I'd hang a brutal mother,
The same as any other.

I'd hang a noted liar,
I'd hang a bloated Friar.

I'd hang a highway robber,
I'd hang a burglar jobber.

I'd hang all wrong and folly,
And hang to make things jolly.

A rope, a beam, a ladder,
I'd hang them all together.

Come hang and sway together,
And hang for finer weather.

They call me "Hanging Johnny,
But I never hung nobody.

"The words "Hang, boys, hang," are used in a topsail-halliard hoist, when sweating up the yard "two blocks" where,
in swaying off, the whole weight of the body is used. The sing-out, from some old shellback, usually being words such as "Hang, heavy! Hang, buttocks!

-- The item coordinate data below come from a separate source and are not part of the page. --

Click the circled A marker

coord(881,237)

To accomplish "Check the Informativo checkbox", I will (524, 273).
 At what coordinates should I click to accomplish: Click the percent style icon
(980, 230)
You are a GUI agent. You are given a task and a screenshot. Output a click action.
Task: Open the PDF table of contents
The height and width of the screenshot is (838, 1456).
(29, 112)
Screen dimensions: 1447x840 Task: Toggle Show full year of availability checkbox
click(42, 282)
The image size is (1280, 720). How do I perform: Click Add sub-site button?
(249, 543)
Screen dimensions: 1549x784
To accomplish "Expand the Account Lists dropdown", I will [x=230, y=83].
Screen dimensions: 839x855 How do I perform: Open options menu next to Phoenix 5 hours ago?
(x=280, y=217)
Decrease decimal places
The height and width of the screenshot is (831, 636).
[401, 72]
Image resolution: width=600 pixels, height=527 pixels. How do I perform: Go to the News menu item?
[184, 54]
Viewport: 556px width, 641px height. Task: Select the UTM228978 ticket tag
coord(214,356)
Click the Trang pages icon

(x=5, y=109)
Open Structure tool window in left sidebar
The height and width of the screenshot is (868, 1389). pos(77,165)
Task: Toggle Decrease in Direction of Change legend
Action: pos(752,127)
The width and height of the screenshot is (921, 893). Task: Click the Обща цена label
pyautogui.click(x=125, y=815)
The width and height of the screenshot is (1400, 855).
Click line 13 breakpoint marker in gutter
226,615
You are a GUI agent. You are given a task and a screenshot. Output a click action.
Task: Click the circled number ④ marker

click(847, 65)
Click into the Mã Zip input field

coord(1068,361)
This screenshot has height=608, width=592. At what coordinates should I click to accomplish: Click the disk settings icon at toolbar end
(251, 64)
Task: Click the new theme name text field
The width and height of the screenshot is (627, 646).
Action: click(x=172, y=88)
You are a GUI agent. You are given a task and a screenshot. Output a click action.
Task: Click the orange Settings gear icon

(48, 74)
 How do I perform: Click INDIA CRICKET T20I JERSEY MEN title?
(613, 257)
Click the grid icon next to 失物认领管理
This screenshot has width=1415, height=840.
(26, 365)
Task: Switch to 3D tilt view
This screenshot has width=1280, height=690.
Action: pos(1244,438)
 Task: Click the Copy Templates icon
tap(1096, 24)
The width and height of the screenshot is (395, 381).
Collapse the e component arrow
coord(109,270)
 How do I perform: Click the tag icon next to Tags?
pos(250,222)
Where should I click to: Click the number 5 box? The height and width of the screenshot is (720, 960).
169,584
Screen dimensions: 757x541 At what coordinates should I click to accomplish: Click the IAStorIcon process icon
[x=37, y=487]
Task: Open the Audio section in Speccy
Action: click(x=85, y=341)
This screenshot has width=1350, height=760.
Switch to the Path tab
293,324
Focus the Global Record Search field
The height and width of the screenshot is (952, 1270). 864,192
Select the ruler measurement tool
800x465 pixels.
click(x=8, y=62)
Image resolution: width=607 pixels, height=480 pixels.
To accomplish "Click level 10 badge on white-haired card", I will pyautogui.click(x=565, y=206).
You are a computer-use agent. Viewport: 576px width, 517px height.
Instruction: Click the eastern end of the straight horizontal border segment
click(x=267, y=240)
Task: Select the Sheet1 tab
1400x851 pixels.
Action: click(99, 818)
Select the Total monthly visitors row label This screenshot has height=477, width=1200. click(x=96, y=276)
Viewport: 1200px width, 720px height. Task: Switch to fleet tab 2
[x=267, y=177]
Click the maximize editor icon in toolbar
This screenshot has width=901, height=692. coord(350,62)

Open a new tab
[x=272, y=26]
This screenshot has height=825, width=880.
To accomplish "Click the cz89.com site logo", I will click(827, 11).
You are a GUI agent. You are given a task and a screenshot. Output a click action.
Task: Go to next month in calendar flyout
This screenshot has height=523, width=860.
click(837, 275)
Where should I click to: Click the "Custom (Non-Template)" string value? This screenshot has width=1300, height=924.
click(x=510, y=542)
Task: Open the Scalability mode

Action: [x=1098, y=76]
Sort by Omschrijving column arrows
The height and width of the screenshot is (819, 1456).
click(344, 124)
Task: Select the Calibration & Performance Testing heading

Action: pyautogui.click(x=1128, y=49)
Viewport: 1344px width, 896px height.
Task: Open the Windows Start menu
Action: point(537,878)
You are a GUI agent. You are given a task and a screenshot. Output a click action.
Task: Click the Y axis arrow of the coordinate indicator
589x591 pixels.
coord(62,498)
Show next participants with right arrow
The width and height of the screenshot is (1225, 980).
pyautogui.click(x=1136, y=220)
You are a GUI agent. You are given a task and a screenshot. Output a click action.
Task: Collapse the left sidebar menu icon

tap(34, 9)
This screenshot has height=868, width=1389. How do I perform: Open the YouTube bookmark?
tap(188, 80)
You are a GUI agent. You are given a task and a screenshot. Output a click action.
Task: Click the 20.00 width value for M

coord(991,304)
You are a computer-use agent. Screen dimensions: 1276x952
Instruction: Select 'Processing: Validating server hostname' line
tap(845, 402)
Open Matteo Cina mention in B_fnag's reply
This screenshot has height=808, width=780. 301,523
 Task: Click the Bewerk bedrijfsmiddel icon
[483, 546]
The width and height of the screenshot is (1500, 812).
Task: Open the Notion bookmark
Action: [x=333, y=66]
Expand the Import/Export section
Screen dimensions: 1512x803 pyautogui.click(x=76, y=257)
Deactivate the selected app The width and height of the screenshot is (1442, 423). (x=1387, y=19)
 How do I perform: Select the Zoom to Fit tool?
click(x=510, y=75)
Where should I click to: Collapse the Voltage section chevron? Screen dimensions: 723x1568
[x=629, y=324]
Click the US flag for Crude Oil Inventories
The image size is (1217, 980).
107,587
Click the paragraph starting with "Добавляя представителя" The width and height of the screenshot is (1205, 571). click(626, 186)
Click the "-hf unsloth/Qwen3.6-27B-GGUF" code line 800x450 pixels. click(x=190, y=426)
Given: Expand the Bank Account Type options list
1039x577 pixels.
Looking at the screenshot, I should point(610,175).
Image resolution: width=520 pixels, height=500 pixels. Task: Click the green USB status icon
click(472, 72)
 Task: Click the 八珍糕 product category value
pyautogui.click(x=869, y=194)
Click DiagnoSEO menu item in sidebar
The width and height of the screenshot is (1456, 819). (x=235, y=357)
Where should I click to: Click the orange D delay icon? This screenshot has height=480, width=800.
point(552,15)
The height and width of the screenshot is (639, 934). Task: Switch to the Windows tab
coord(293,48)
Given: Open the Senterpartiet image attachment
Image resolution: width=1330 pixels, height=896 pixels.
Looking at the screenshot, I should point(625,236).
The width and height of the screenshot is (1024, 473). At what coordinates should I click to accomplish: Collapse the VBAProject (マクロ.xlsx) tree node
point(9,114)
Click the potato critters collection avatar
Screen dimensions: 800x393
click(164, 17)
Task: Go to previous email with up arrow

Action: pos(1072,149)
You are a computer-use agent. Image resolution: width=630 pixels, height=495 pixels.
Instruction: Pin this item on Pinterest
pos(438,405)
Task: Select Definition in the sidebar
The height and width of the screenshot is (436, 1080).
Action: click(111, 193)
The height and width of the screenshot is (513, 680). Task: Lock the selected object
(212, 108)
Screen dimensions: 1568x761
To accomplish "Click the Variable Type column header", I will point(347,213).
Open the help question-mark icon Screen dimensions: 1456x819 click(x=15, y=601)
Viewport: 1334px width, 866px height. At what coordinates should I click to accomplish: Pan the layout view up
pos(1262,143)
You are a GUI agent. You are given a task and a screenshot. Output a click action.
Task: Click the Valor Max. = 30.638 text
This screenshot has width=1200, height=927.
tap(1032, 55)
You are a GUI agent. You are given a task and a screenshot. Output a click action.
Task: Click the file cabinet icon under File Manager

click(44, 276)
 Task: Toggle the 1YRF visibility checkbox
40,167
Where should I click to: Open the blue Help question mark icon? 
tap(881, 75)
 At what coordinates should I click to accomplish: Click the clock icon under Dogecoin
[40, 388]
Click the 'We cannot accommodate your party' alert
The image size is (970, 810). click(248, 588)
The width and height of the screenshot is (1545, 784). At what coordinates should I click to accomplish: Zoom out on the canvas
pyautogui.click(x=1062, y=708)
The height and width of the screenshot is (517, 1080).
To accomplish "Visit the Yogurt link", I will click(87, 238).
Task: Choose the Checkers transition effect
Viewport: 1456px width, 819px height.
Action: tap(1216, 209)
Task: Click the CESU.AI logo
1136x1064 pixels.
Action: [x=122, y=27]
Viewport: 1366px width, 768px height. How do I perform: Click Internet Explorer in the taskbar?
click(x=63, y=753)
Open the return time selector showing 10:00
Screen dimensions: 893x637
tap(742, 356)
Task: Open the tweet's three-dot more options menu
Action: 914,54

Hang you sons of -------, Hang."
After setting the topsails, we gave her the main-topgallant sail, which was all she could carry in a heavy head-sea. The decks were awash all day.
".... the chantey was sung with a jerk and a swing as only chanteys in 6/8 time can be sung. While the words were of Negro extraction, yet it was a great favorite with us and sung nearly every time the topsails were hoisted."

With musical score.
Frederick Pease Harlow, 1928, The Making of a Sailor, Dover reprint of Publication Number 17 of the Marine Research Society, Salem, MA.